== Data

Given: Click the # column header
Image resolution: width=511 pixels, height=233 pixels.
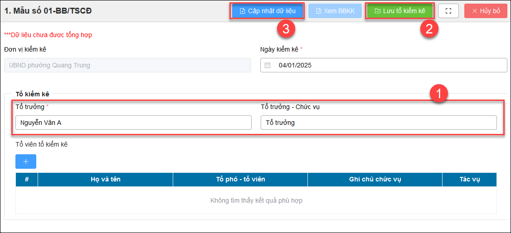Looking at the screenshot, I should point(27,180).
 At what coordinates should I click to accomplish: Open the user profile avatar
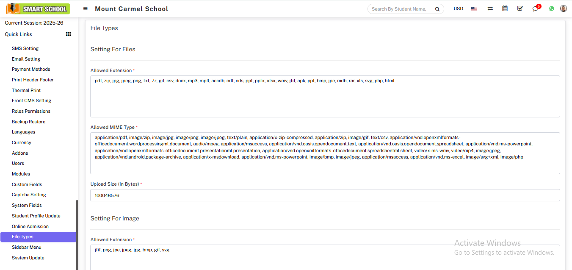point(563,8)
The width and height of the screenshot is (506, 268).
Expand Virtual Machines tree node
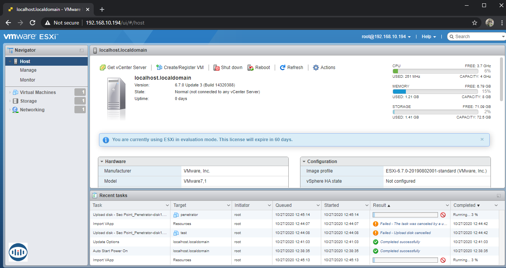10,92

====

Leave out all images, then reproduce the entries above exactly.

Given: Click the # column header
Image resolution: width=511 pixels, height=233 pixels.
Looking at the screenshot, I should point(27,180).
 At what coordinates should I click to accomplish: Open the user profile avatar
point(563,8)
The width and height of the screenshot is (506, 268).
Expand Virtual Machines tree node
10,92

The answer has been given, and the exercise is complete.